You'll need to contact support for activations (I can't do that).
OTOH you should be able to rename your /Developer/MonoTouch directory to something else (e.g. /Developer/MonoTouch6) and install an earlier (like 5.4.1) release. You can then use the SDK location (from MonoDevelop) to switch back and forth the two versions.
"CN=DigiCert High Assurance CA-3, OU=www.digicert.com, O=DigiCert Inc, C=US" is not part of the list (from Apple's KB) but that's likely because it's not a root CA (just an intermediate CA). However that does not tell who has signing this CA (but since newer iOS releases have the same DigiCert roots this is unlikely to be the problem).
note: 6.0.2 has several networking fixes but none regarding how SSL/TLS/Certificate validation is being done.
This bug has been in the NEEDINFO state with no changes for the last 90 days. Can we put this back into the NEW or CONFIRMED state, or are we still awaiting response?

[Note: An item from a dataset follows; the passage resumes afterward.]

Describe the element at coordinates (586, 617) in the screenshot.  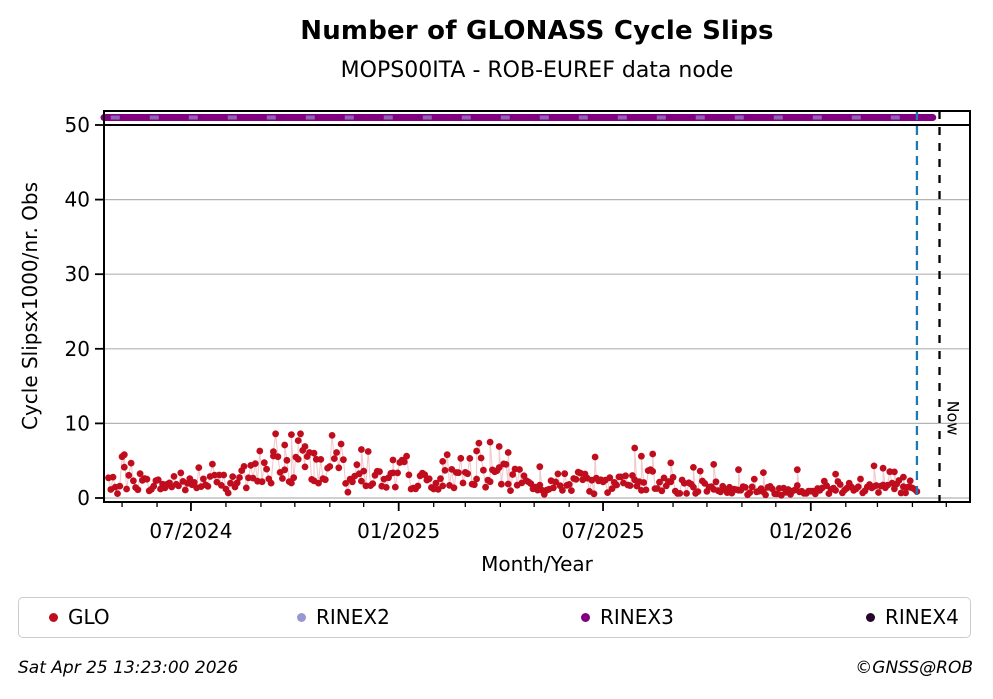
I see `rinex3-marker-icon` at that location.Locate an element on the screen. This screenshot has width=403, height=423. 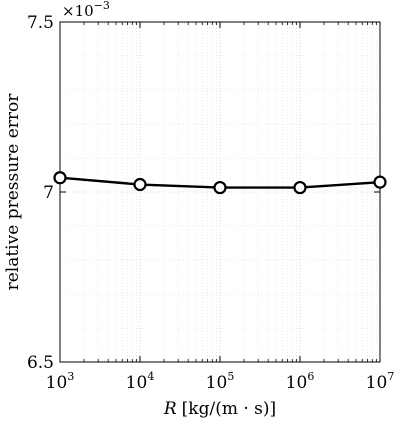
x-axis-label: R [kg/(m · s)] is located at coordinates (220, 409).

If there is no change in the status of this bug over the next two weeks, this bug will be marked as NORESPONSE.
This bug has not been changed from the NEEDINFO state since my previous comment, marking as RESOLVED NORESPONSE.
Please feel free to REOPEN this bug at any time if you are still experiencing the issue. Please add the requested information and set the bug back to the NEW (or CONFIRMED) state.